The teaching that the human consists of three parts: body, soul, and spirit.

The two entities SOUL and SPIRIT are carefully distinguished in both Old and New Testaments. The word SOUL translated from NEPHESH in Hebrew and PSYCHE in Greek represents the living principle of the body, and is shared by man and the animals. On the fifth day of creation, as God created animal life in the oceans, and birds, He designated them as having “life” (Gen. 1:20), or NEPHESH. On the sixth day, “Man became a living SOUL” (Gen. 2:7) as well.

The soul refers to desires and appetites both of the flesh and the mind, perhaps summed up by the word “consciousness.” Plants, while alive in the biological sense, are not conscious (this may also be true for certain other “lower” organisms classified as animals by modern biology), and therefore not alive in the Biblical sense, nor does their death imply Biblical “death.”

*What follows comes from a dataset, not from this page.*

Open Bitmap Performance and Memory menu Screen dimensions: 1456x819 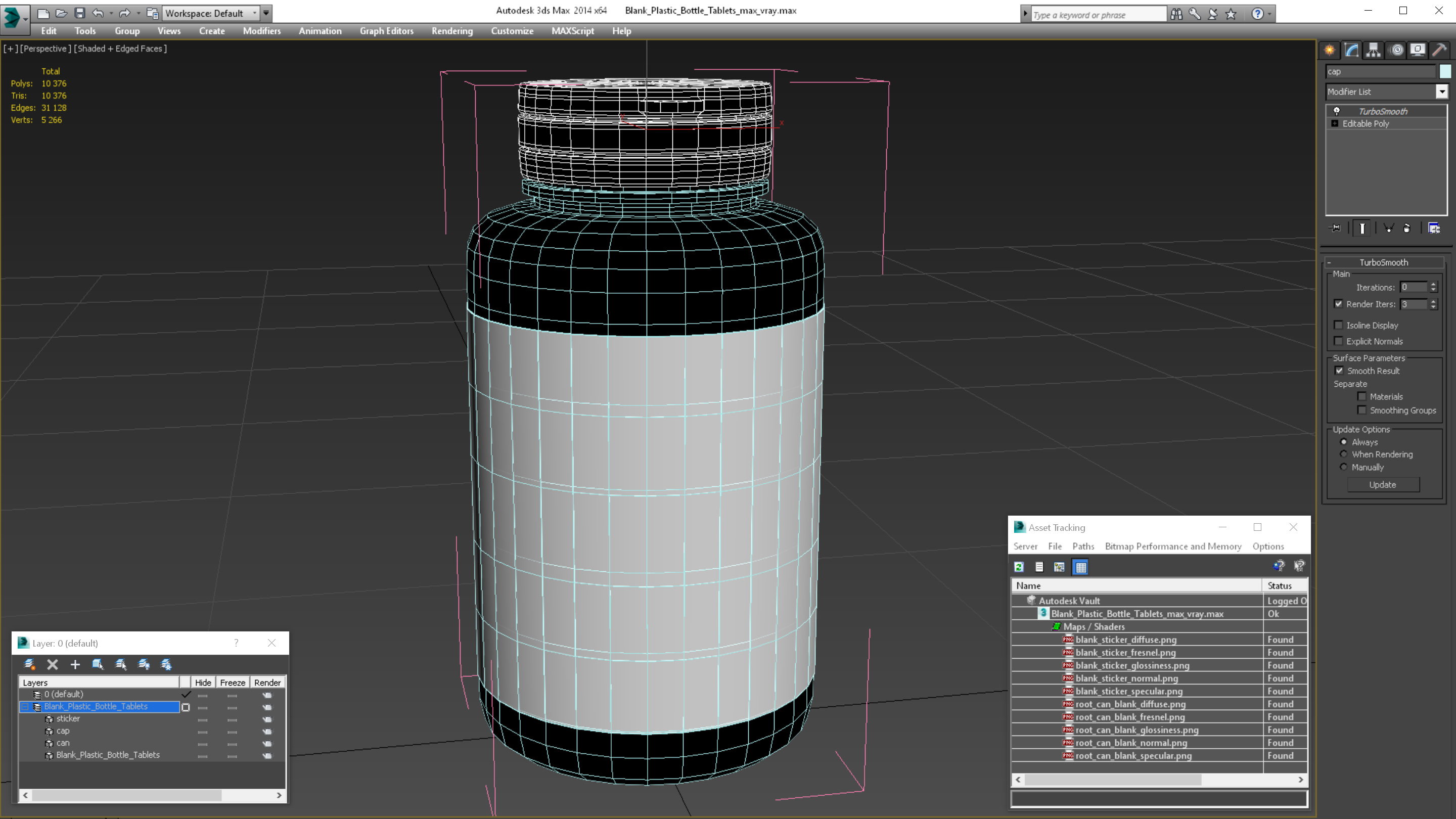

The SPIRIT is quite different. God Himself “breathed into (man’s) nostrils the breath (RUACH) of life” (Gen. 2:7), thereby imparting only to mankind some measure of His own spiritual nature. It is noteworthy, that while God identified as “Spirit” (John 4:24—Greek PNEUMA), nowhere is He identified as “soul.” He stands separate from mere beings, not driven by the same desires as animals and man.

The spirit, then, is the recreated “image of God” (Gen. 1L27) in man, separating us from animals, while bonding us to God. This spiritual side makes possible an earthly life in tune with God and an eternal life as a son of God.